** Task directions **
Begin at the line that contains "Stefanie (141, 1794)" and stop after the line that contains "May 7, 2012 at 2:37 PM (169, 1819)". Write those items out again in full, offsetting their coordinates by adding 29 to every number.
---------- Data excerpts ----------
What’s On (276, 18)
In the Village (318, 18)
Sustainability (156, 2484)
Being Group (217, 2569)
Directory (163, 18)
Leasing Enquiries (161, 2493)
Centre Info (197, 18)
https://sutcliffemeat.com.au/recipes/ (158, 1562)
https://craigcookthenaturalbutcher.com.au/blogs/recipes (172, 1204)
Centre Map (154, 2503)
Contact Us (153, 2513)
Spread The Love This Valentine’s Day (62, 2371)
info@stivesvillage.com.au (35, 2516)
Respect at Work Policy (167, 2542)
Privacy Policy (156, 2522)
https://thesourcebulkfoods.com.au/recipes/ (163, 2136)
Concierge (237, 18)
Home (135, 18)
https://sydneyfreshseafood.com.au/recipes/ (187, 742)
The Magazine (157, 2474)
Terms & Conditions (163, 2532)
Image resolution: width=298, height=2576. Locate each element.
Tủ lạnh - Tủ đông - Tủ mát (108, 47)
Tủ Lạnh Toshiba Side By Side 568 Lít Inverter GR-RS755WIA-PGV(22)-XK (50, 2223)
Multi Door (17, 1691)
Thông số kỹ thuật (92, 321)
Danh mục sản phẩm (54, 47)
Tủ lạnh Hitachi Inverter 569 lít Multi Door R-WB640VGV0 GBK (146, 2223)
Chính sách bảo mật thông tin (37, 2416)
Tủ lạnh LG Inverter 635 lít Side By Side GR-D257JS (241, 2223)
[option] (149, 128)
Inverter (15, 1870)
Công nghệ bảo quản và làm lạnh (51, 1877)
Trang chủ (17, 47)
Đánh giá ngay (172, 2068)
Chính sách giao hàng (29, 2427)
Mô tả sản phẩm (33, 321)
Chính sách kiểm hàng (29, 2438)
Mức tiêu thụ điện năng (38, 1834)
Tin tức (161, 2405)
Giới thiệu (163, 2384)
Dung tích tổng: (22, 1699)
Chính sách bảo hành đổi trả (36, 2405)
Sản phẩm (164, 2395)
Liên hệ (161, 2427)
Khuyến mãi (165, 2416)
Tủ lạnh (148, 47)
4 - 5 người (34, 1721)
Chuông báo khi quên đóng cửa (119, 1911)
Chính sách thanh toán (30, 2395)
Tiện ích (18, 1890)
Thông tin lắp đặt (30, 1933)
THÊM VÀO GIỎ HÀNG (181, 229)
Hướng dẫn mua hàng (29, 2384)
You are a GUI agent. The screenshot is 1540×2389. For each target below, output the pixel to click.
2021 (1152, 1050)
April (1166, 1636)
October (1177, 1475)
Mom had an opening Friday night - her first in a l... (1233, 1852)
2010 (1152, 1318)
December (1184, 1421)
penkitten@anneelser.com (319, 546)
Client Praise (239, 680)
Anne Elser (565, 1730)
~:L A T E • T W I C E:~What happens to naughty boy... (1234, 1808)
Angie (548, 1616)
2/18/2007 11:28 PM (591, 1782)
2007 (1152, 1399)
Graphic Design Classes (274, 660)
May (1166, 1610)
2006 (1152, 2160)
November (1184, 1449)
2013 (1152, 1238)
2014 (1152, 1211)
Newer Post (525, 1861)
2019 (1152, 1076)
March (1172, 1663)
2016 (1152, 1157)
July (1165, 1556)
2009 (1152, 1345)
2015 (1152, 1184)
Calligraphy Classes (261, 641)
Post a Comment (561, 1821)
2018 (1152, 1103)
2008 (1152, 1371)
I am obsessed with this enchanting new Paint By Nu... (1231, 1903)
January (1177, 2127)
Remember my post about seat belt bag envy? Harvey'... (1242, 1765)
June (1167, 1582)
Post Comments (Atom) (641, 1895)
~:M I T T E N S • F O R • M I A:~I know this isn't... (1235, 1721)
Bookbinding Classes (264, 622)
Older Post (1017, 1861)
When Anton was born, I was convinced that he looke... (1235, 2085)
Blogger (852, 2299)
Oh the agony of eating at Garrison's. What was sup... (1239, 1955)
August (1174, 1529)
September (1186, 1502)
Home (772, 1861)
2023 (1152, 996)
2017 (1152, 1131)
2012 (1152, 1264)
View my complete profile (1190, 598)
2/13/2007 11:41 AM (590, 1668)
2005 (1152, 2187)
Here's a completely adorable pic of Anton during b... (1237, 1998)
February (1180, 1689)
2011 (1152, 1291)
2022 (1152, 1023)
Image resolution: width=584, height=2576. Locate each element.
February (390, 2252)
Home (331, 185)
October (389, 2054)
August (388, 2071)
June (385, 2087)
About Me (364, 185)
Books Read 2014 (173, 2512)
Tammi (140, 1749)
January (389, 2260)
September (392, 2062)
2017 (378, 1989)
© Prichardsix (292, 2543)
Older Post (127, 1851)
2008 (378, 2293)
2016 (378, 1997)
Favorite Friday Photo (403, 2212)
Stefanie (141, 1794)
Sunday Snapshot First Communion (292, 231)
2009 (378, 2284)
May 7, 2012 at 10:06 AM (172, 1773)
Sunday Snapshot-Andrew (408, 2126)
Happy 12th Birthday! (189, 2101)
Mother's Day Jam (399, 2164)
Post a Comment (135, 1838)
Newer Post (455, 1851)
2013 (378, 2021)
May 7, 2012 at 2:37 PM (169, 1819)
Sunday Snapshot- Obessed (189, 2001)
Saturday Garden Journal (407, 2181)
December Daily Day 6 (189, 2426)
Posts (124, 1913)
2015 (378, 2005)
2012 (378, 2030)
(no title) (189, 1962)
----------
** The answer **
Stefanie (170, 1823)
Sunday Snapshot First Communion (321, 260)
2009 (407, 2313)
May 7, 2012 at 10:06 AM (201, 1802)
Sunday Snapshot-Andrew (437, 2155)
Happy 12th Birthday! (218, 2130)
Mother's Day Jam (428, 2193)
Post a Comment (164, 1867)
Newer Post (484, 1880)
2013 (407, 2050)
May 7, 2012 at 2:37 PM (198, 1848)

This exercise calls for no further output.